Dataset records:
· · ·

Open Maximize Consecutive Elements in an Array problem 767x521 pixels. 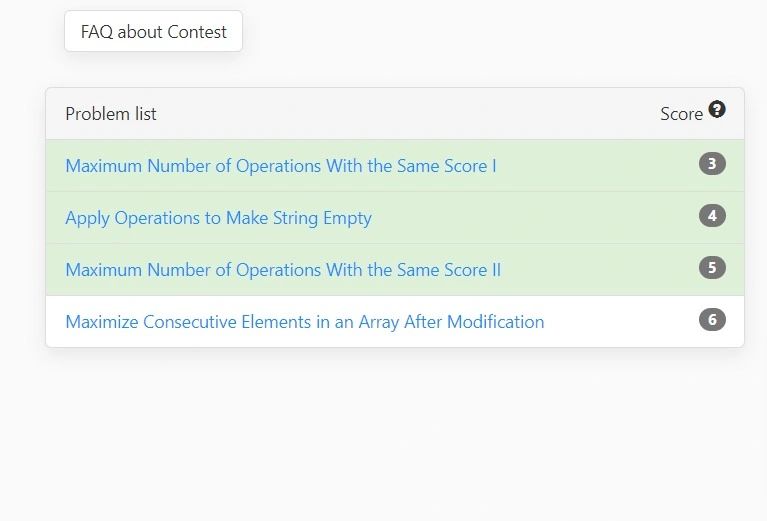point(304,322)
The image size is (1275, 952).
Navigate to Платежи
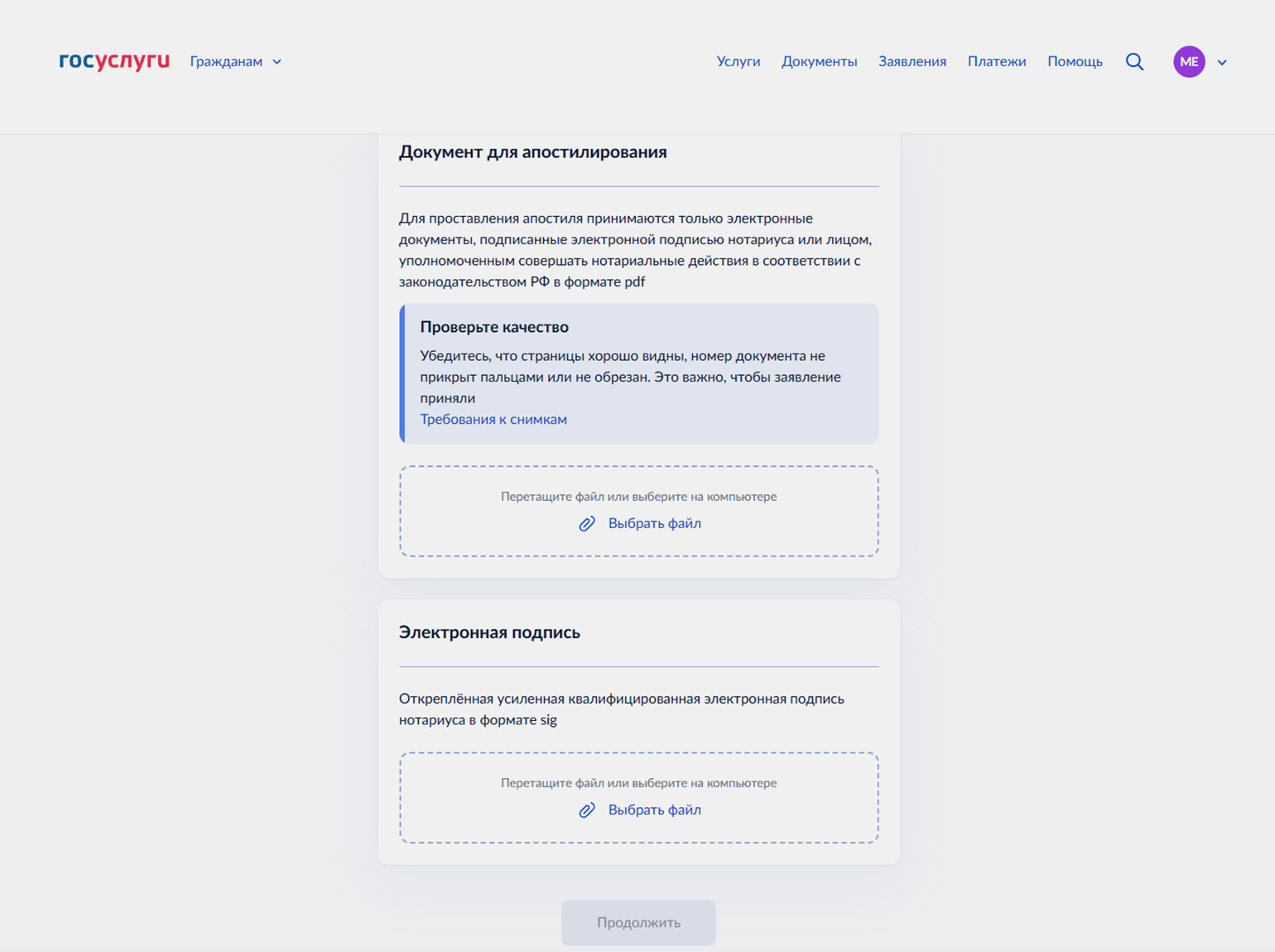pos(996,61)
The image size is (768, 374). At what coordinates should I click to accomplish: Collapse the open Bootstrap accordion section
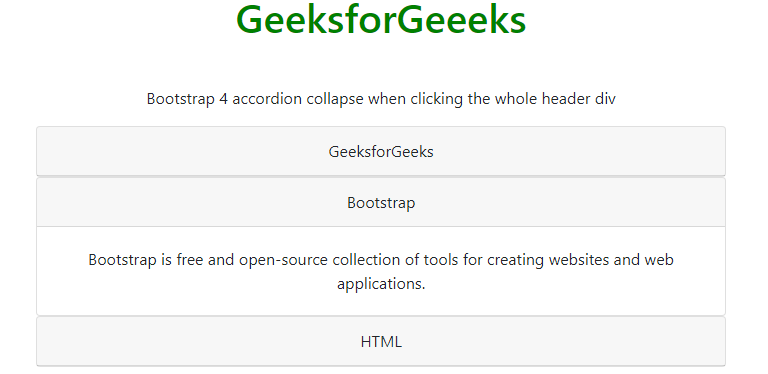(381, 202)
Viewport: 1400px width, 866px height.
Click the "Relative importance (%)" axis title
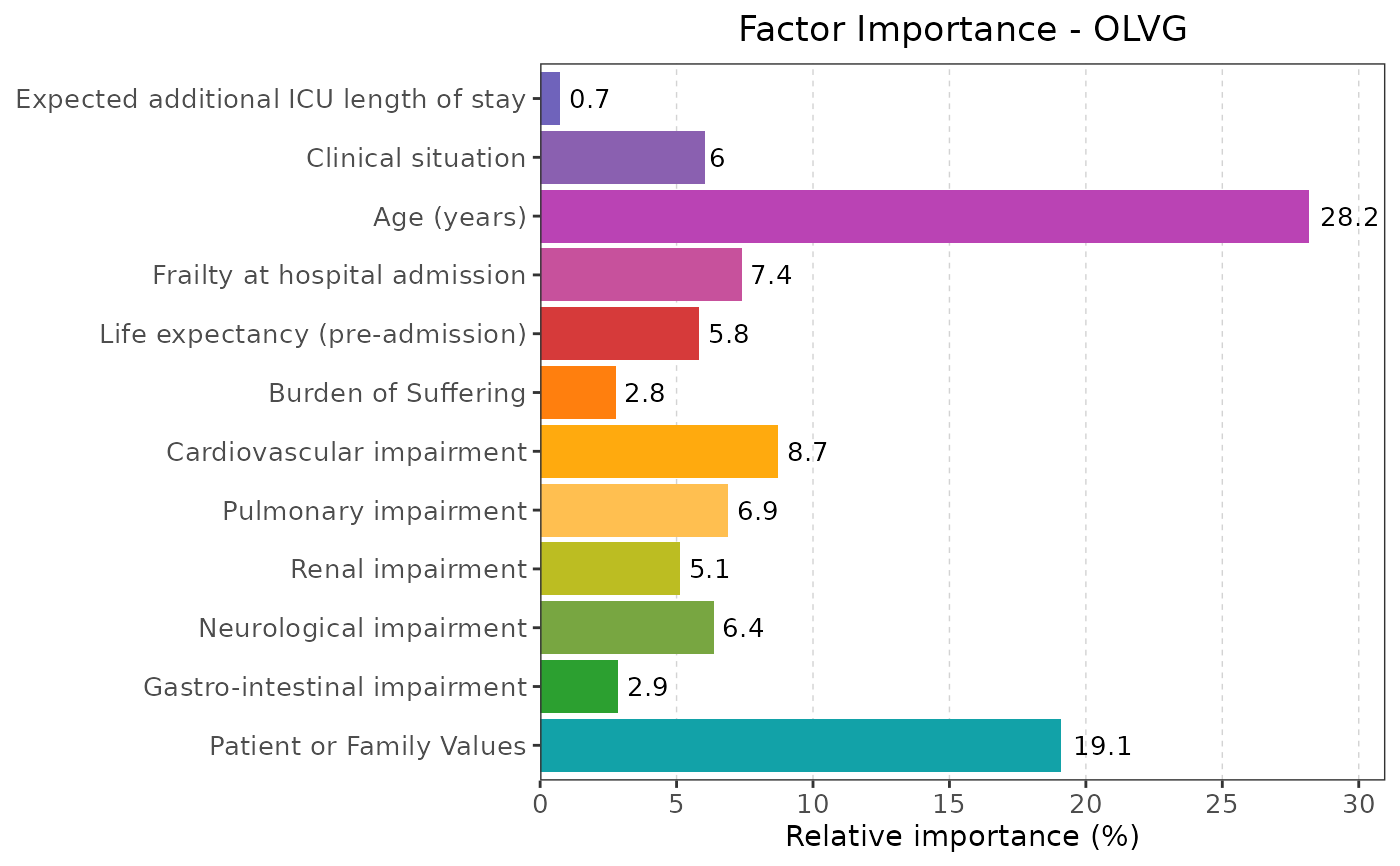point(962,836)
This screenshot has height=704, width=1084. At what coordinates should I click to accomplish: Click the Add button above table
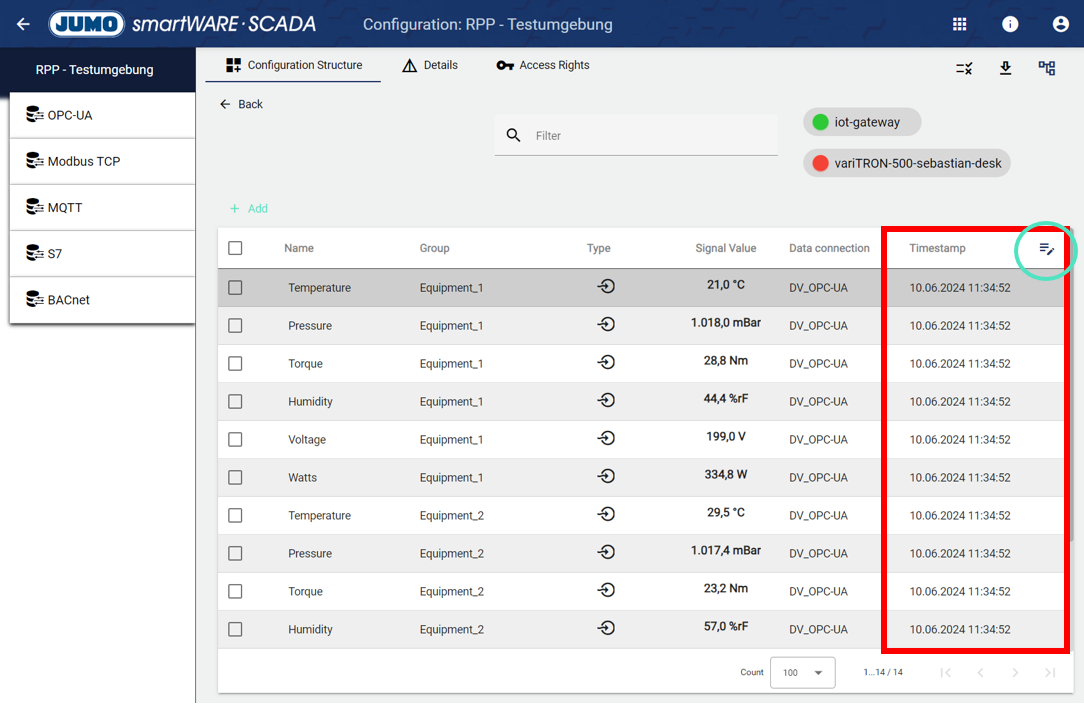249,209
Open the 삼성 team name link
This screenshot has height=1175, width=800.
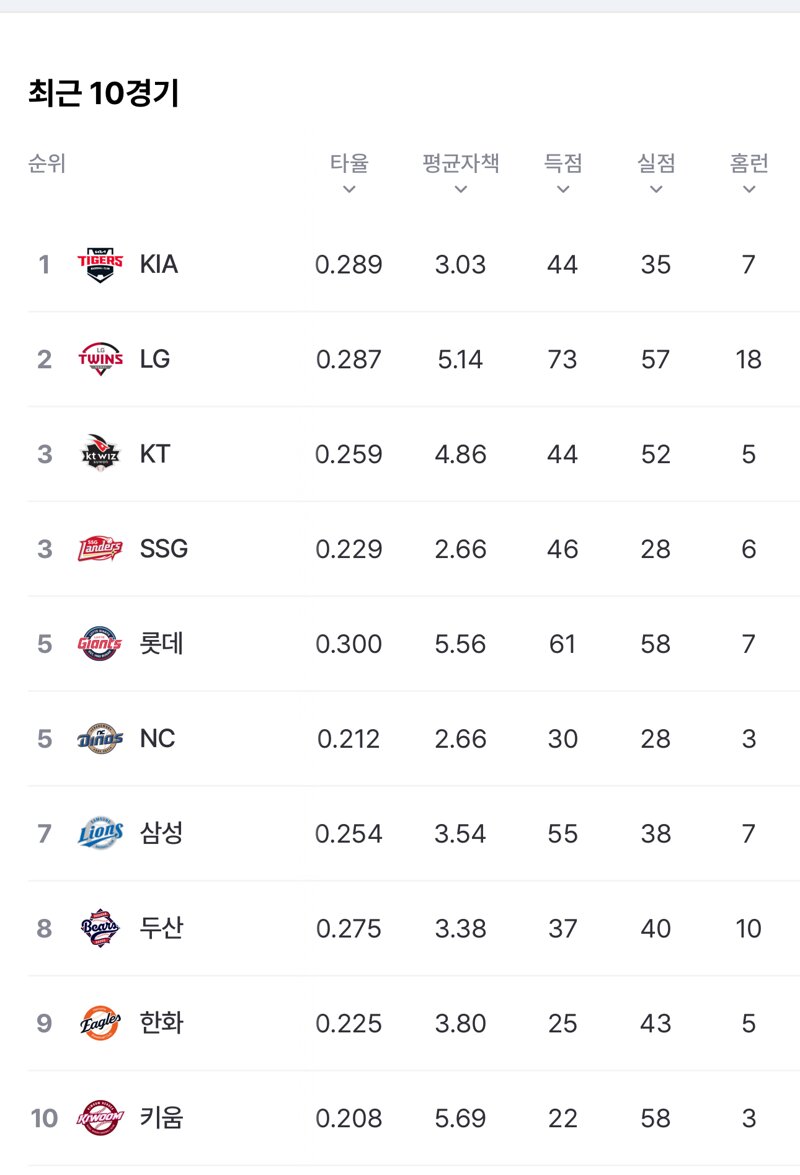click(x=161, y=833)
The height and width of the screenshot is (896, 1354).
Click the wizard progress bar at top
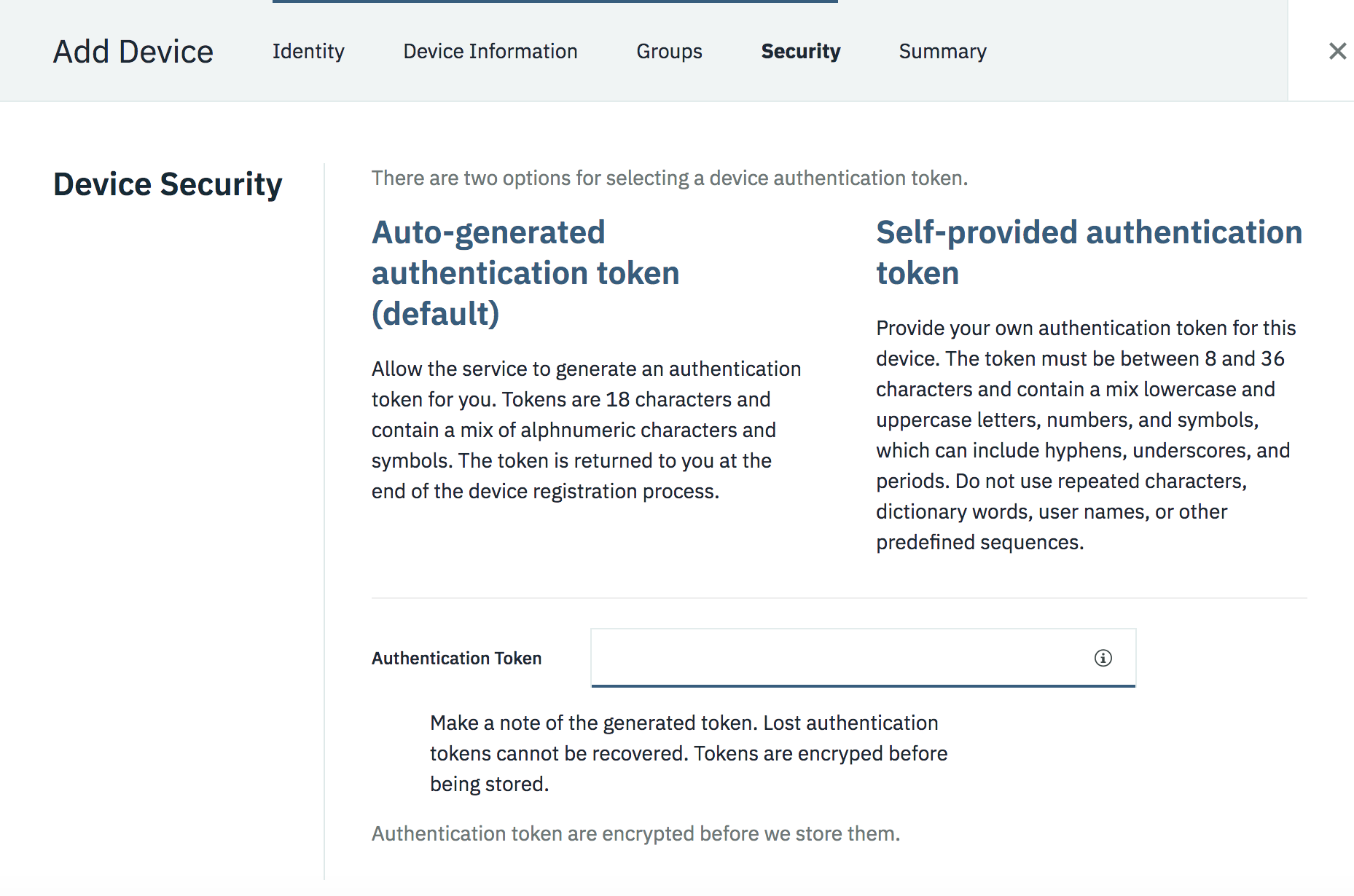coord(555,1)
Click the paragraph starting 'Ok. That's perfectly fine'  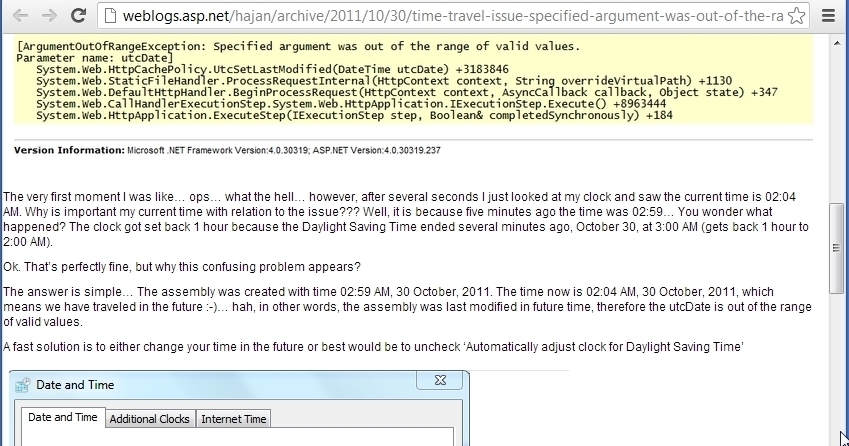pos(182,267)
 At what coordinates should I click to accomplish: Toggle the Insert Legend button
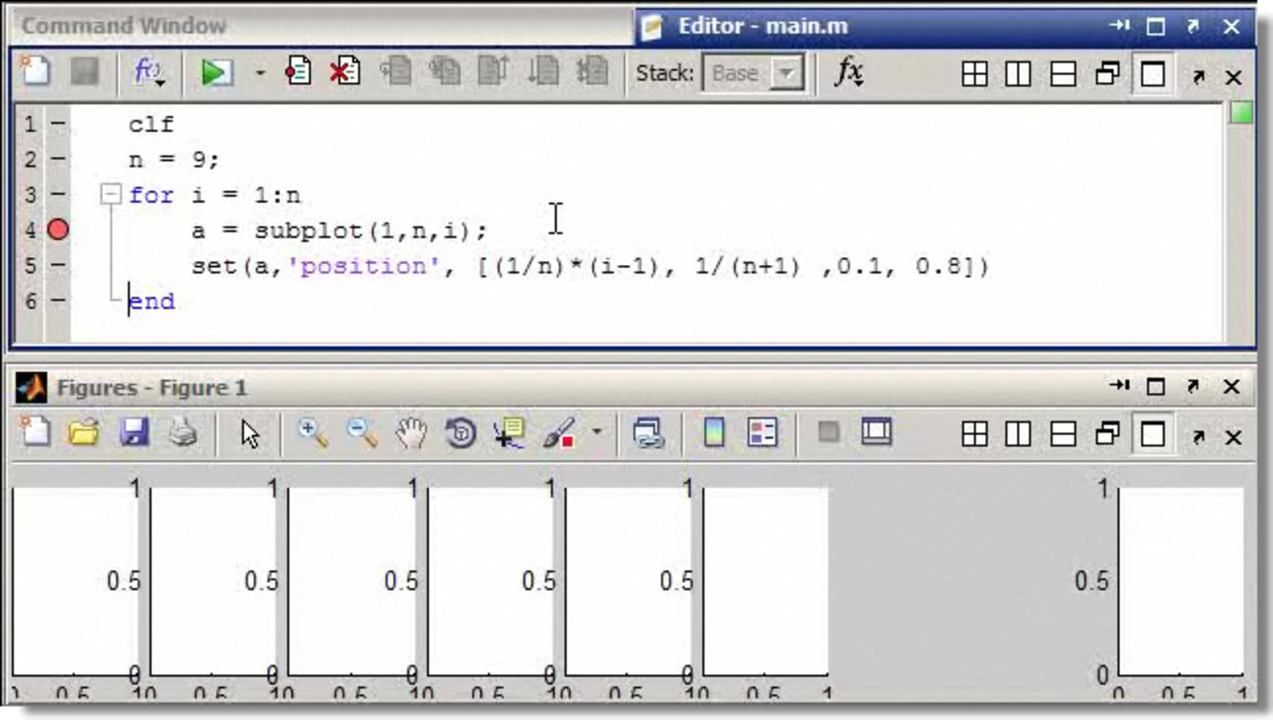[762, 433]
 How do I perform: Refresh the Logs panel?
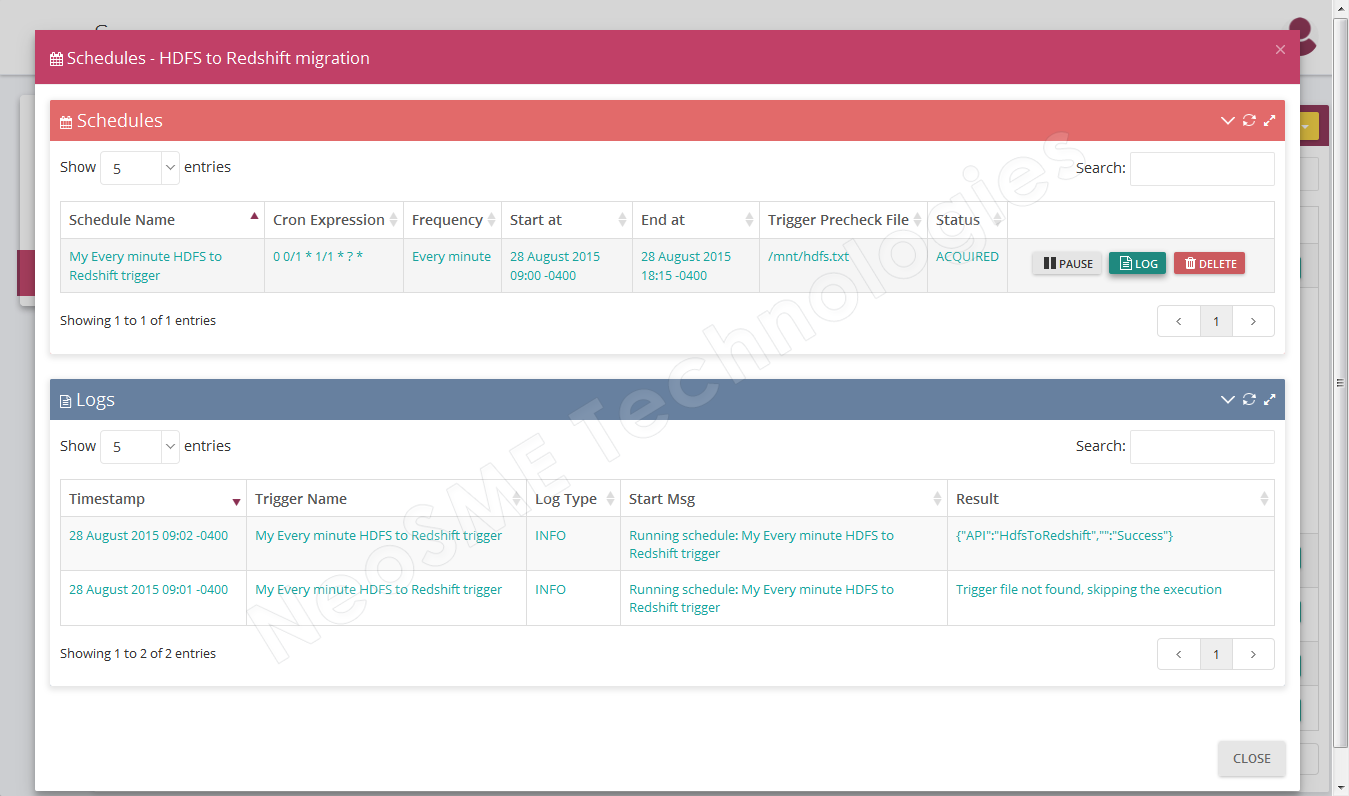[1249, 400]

· · ·

▶ [Problem] Pull out every line of the entries above that contains the word "what", and list each one in full.

▶ [Output for this exercise]
The image size is (768, 374). At what coordinates should I click to accomplish: Collapse the open Bootstrap accordion section
This screenshot has height=704, width=1084. At what coordinates should I click to accomplish: Click the Add button above table
 At what coordinates should I click to accomplish: Toggle the Insert Legend button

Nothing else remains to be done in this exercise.